THE TASK - In the data below, find the line containing "Jerry's Content Creation (1178, 905)", then set down that line and every later line up to and including the line containing "Business (1129, 120)", exactly.

DATASET ENTRIES -
((

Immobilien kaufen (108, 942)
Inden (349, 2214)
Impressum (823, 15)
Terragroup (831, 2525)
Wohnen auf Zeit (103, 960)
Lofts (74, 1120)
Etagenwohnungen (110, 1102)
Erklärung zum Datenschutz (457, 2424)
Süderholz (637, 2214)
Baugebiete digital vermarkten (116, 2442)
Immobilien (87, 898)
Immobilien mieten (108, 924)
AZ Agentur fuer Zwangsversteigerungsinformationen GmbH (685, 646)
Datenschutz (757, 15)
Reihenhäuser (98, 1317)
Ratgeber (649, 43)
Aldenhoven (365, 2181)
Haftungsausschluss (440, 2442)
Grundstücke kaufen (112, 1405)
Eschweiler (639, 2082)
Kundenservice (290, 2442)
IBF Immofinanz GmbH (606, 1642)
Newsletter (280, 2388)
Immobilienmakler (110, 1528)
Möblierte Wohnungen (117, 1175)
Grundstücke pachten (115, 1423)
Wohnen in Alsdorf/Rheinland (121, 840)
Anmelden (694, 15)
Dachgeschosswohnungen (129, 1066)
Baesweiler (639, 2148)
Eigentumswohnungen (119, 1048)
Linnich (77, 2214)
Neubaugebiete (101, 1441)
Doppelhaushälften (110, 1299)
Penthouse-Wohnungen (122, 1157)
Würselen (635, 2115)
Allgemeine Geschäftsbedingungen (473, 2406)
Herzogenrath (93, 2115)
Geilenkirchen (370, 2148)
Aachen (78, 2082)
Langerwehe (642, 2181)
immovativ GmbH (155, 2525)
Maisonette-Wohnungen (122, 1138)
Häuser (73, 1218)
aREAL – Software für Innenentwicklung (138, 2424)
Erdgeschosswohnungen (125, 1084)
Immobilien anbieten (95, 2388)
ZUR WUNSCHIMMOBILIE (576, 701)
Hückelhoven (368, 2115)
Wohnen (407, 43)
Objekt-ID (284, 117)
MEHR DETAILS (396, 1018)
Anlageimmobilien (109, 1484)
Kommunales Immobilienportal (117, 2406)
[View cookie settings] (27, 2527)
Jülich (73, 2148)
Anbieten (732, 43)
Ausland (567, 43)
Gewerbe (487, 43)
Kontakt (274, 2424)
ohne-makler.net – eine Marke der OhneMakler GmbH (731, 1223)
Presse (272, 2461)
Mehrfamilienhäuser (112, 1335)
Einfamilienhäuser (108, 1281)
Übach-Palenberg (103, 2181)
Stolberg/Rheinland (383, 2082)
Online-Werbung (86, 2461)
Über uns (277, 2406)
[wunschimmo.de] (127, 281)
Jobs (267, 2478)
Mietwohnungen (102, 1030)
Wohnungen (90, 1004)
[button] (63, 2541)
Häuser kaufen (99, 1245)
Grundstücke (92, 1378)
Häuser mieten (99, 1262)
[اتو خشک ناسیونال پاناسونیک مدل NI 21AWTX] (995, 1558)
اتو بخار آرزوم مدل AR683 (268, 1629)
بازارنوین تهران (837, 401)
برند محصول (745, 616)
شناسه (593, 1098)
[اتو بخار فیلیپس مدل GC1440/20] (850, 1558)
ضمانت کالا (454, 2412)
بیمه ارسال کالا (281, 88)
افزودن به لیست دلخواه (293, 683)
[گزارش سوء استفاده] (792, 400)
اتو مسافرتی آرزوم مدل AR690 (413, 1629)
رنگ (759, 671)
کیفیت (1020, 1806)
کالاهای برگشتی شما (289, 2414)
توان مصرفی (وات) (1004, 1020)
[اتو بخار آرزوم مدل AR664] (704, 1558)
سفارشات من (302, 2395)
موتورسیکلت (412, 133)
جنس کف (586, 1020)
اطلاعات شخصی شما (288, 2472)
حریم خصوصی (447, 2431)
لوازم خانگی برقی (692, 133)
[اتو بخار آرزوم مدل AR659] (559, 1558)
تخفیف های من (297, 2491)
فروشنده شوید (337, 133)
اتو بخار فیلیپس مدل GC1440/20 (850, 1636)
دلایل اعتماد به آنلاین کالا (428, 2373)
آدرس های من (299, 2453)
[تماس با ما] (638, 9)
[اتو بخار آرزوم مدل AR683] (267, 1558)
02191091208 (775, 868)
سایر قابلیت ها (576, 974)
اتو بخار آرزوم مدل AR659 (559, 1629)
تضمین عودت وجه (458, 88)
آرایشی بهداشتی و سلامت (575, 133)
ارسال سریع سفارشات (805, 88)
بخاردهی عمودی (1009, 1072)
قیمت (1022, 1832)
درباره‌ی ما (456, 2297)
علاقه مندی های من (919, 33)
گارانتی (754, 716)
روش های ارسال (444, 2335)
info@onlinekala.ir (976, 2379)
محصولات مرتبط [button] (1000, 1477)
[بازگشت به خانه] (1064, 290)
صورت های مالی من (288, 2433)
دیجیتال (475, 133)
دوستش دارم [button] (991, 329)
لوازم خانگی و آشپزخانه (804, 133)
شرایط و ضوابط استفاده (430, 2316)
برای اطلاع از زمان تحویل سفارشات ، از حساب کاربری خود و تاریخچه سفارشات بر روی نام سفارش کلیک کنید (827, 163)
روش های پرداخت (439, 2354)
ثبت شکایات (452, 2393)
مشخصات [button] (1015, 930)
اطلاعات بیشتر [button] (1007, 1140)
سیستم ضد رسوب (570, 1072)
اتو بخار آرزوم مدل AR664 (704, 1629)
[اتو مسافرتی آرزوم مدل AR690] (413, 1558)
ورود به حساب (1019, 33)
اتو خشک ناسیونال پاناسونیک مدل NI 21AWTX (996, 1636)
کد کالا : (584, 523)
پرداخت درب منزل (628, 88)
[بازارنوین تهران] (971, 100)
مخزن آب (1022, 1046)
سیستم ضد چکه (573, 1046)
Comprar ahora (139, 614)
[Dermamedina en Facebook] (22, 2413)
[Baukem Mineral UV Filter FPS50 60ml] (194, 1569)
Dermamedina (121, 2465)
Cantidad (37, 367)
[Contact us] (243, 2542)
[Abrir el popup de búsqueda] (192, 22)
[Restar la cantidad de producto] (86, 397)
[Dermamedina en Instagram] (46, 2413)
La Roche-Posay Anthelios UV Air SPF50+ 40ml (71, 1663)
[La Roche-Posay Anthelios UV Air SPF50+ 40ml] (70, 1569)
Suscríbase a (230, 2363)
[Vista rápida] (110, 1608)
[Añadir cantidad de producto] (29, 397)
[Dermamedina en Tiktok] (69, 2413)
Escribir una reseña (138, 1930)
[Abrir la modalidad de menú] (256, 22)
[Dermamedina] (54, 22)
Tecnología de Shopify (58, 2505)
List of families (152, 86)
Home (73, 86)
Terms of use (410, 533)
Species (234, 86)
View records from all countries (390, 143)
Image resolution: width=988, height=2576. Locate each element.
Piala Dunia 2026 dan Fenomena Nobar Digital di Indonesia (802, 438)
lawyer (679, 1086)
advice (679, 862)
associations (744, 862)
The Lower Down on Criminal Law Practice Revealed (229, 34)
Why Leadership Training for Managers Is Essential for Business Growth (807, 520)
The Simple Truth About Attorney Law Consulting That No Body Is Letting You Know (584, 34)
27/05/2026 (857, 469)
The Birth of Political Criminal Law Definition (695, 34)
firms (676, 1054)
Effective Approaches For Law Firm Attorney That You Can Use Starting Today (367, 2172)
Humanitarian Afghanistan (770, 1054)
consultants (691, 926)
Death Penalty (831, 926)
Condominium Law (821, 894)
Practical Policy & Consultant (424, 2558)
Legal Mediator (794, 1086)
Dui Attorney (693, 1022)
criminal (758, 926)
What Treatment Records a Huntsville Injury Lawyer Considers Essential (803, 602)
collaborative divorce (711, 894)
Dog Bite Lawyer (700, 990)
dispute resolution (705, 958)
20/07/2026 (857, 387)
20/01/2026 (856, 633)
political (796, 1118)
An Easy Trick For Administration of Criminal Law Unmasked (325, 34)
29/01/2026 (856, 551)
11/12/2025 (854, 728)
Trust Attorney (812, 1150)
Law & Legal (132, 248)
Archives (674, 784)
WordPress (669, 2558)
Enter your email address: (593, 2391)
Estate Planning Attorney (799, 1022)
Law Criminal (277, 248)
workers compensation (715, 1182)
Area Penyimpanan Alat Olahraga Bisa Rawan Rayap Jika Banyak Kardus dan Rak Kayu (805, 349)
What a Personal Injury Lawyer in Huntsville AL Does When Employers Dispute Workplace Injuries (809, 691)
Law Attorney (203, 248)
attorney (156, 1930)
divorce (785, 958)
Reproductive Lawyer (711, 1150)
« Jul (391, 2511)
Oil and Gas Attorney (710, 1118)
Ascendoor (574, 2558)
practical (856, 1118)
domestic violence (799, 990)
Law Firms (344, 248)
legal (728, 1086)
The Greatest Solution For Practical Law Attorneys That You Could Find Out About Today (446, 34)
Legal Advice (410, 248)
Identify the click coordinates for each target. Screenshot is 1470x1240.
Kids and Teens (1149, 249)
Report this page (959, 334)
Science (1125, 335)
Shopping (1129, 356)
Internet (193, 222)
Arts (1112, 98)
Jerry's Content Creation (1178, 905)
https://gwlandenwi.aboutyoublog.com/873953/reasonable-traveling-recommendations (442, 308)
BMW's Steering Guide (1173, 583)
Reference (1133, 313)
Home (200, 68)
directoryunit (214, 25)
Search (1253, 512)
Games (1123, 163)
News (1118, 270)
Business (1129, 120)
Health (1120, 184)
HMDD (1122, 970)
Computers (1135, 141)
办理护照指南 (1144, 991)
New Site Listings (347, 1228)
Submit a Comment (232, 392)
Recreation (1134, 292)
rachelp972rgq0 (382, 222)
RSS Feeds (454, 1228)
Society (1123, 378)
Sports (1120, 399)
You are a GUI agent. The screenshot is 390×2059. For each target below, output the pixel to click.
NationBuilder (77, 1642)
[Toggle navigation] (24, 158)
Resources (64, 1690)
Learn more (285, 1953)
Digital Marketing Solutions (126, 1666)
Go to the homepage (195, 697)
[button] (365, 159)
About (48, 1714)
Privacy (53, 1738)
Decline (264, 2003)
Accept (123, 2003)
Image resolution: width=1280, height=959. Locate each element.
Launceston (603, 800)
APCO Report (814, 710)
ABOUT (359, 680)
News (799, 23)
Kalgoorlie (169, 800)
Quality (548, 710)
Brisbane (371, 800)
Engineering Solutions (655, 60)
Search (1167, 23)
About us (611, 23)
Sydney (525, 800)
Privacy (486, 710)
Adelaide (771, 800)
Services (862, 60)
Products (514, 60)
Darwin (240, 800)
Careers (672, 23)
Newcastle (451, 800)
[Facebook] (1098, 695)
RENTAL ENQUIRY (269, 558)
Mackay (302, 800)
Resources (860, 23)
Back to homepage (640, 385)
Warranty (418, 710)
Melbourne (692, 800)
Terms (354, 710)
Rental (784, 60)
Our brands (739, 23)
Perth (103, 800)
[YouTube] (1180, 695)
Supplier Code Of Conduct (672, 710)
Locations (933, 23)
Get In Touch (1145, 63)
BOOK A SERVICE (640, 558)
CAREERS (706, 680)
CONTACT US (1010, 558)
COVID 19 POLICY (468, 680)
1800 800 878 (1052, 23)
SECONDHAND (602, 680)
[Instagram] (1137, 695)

))

REPLY -
Jerry's Content Creation (1178, 905)
https://gwlandenwi.aboutyoublog.com/873953/reasonable-traveling-recommendations (442, 308)
BMW's Steering Guide (1173, 583)
Reference (1133, 313)
Home (200, 68)
directoryunit (214, 25)
Search (1253, 512)
Games (1123, 163)
News (1118, 270)
Business (1129, 120)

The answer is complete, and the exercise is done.